AIM OF THE EXERCISE
For the entries below, count the lines containing "computer" and give only that number.

Pixel coordinate grounding data
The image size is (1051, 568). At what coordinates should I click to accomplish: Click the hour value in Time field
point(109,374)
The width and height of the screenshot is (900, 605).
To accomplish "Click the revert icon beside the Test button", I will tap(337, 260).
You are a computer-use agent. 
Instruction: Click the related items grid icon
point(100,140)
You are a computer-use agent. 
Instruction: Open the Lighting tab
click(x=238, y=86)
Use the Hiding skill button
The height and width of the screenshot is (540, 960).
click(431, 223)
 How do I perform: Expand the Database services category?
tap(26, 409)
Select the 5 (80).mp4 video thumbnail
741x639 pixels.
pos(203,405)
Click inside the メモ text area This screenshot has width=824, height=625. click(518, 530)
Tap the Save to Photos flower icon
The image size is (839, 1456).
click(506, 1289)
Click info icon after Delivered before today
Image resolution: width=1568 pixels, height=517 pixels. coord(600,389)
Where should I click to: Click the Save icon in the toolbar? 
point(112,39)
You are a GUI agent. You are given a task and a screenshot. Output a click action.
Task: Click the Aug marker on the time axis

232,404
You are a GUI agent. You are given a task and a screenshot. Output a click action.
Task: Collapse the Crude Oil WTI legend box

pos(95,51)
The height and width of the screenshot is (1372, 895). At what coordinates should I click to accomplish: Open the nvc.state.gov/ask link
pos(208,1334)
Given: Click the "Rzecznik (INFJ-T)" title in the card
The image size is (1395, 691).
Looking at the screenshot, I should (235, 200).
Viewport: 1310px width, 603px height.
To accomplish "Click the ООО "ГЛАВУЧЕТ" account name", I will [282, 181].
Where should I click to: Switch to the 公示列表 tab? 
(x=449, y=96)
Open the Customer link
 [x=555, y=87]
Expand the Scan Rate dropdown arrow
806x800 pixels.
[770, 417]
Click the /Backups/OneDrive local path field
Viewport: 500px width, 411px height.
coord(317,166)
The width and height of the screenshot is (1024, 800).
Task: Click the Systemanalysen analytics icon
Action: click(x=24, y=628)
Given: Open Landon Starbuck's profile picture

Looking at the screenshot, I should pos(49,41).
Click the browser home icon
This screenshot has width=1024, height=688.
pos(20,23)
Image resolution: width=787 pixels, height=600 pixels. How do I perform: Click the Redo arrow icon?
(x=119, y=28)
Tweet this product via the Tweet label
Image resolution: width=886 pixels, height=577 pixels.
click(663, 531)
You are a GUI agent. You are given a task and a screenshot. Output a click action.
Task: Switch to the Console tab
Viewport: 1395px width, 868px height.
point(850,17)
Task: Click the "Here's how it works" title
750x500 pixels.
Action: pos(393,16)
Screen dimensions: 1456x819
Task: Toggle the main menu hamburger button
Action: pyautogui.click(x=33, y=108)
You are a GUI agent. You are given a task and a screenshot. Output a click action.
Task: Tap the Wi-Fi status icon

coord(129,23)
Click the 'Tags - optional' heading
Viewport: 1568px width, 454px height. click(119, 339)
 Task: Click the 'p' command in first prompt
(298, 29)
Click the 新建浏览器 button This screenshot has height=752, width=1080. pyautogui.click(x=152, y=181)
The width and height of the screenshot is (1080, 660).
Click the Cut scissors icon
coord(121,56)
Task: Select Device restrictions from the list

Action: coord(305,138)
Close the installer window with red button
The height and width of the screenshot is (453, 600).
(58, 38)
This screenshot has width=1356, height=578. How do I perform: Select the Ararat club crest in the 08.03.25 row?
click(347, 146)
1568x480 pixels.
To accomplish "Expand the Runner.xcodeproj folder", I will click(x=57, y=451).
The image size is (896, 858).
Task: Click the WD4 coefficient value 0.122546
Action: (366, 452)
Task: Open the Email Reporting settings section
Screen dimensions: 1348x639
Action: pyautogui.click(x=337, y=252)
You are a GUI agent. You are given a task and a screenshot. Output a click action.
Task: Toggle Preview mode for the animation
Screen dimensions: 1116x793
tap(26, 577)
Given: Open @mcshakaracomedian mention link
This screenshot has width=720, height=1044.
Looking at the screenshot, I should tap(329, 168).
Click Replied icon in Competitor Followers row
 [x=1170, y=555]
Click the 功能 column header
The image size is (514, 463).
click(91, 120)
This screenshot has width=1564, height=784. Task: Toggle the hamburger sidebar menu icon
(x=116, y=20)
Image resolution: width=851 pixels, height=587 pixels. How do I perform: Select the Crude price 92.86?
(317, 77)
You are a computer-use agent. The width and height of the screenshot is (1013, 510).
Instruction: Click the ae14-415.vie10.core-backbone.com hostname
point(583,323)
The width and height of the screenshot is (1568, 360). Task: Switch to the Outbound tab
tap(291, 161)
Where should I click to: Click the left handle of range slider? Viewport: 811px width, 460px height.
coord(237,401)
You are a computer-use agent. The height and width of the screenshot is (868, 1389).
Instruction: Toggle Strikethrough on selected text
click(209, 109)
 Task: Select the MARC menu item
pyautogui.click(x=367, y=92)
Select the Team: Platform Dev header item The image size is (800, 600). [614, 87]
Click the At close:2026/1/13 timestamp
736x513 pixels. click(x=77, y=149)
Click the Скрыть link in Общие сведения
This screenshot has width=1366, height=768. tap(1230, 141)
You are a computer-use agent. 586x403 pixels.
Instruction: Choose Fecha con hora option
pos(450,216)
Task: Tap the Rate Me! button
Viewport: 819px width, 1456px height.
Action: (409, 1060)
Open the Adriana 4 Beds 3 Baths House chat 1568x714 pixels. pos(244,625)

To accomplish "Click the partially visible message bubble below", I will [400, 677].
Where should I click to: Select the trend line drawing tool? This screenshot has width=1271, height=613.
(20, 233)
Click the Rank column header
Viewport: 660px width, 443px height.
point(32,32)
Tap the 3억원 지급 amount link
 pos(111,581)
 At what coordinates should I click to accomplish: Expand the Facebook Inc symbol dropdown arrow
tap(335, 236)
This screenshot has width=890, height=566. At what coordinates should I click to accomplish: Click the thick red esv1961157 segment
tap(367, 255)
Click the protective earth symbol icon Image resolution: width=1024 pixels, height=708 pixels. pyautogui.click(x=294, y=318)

SOLVED PROBLEM
5